В примечаниях к «Миргороду» в 8-томнике Н. В. Гоголя меня и возмутила, и насмешила растерянность их автора – В. Гуминского:
«Назвав свою книгу, не знаем почему, именем уездного города Полтавской губернии», Гоголь вполне заслужил недоуменные вопросы критиков. Действительно, если название дано по месту действия книги, то из всех ее повестей только события «Повести о том, как поссорился…» разворачиваются в Миргороде, в остальных он даже не упоминается. Правда, эпиграфы к книге как будто настаивают на буквальном «географическом» понимании: здесь дается и справка из известного научного труда, предлагающая своего рода статистику быта и бытия этого «нарочито невеликого города», и приводится отзыв «одного путешественника» – очевидца, судя по всему побывавшего в Миргороде и даже откушавшего там «бубликов из черного теста», заслуживших его похвалу». Довольно часто встречающаяся особенность литературоведов и биографов Н. В. Гоголя – любовь к пересказу своими словами содержания прочитанного, критик, видимо, внушает нам, что он читал то произведение, которое он исследует. Это бы ещё ничего, если бы после пересказа не следовал какой-нибудь пассаж наподобие такого, В. Гуминский продолжает:
«Но «записки» этого памятливого путешественника-гурмана и миргородская статистика (из которой при всем желании можно заключить только, что в Миргороде, должно быть, дуют сильные и постоянные ветры – все-таки 45 ветряных мельниц!) – «всё обман, все мечта, все не то, чем кажется».
Всего желания этого критика хватает только на то, чтобы не замечать, что определённо не в Миргороде, а в его голове «дуют сильные и постоянные ветры». А вставленная в текст цитата самого Гоголя, выдернутая из «Невского проспекта», но приведённая при анализе «Миргорода», должна подтвердить предположение критика, как ему кажется, о том, что всё написанное Н. В. – «обман, мечта, не то, что кажется», и, соответственно, в этих обстоятельствах его задачей как просветителя является как раз необходимость растолковать простоватым читателям, что именно имел в виду Гоголь в своём творчестве, поскольку он всегда имеет в виду совсем не то, о чём пишет!

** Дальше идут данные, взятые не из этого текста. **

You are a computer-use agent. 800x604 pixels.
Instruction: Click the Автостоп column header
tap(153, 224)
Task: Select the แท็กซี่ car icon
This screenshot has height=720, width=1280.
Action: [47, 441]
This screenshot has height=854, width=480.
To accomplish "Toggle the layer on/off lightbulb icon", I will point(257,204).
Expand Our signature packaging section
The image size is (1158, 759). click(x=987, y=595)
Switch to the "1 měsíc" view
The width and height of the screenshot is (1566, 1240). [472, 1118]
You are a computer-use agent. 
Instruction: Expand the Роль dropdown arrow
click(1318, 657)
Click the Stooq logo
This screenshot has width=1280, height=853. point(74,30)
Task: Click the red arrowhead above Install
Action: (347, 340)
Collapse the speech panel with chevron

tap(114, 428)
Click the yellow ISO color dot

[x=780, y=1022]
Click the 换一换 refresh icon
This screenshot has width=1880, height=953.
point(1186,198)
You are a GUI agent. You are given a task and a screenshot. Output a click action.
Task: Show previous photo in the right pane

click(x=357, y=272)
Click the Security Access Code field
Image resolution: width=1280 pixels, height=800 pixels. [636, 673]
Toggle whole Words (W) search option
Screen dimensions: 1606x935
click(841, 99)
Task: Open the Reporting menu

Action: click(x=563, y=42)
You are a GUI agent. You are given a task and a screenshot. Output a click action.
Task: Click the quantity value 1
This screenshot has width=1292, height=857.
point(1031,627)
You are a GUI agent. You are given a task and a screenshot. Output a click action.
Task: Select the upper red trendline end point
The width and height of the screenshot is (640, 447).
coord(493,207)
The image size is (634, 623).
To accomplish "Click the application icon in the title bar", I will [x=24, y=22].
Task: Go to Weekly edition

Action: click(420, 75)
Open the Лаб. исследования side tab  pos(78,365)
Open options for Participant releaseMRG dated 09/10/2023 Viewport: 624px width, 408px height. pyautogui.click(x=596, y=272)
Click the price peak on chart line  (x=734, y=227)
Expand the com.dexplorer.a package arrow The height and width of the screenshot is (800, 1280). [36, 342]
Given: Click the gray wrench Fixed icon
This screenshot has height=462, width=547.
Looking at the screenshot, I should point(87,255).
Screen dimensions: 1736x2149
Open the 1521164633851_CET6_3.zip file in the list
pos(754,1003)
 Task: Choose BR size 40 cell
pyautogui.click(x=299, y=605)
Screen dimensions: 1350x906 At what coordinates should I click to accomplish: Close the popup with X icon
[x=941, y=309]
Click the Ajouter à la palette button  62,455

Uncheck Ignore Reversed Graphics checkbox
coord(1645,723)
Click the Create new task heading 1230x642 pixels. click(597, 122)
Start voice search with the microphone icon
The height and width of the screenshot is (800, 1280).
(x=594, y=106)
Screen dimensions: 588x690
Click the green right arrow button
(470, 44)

«„…самые странные эпиграфы, не имеющие ни малейшего отношения к книге“, как их назвал рецензент „Северной пчелы“».
В. Гуминский не склонен задумываться, почему эти эпиграфы кажутся ему странными! Странным представляется то, что не понимаешь, что не укладывается в привычное для тебя положение вещей, но это – есть, это – авторская данность, поэтому, чтобы нечто перестало быть для тебя странным, надо работать над собой и расширить свой горизонт, изменить собственные стереотипы восприятия. Однако, критику не столь важно то обстоятельство, что сам автор поместил в начало сборника именно эти эпиграфы (зачем размышлять над этим и, тем более, зачем меняться самому?). Достаточно признать эти эпиграфы странными, чтобы больше над этим не думать; так странно «работало» отечественное литературоведение: ежели что не понимаешь, называй его «странным», и дело в шляпе!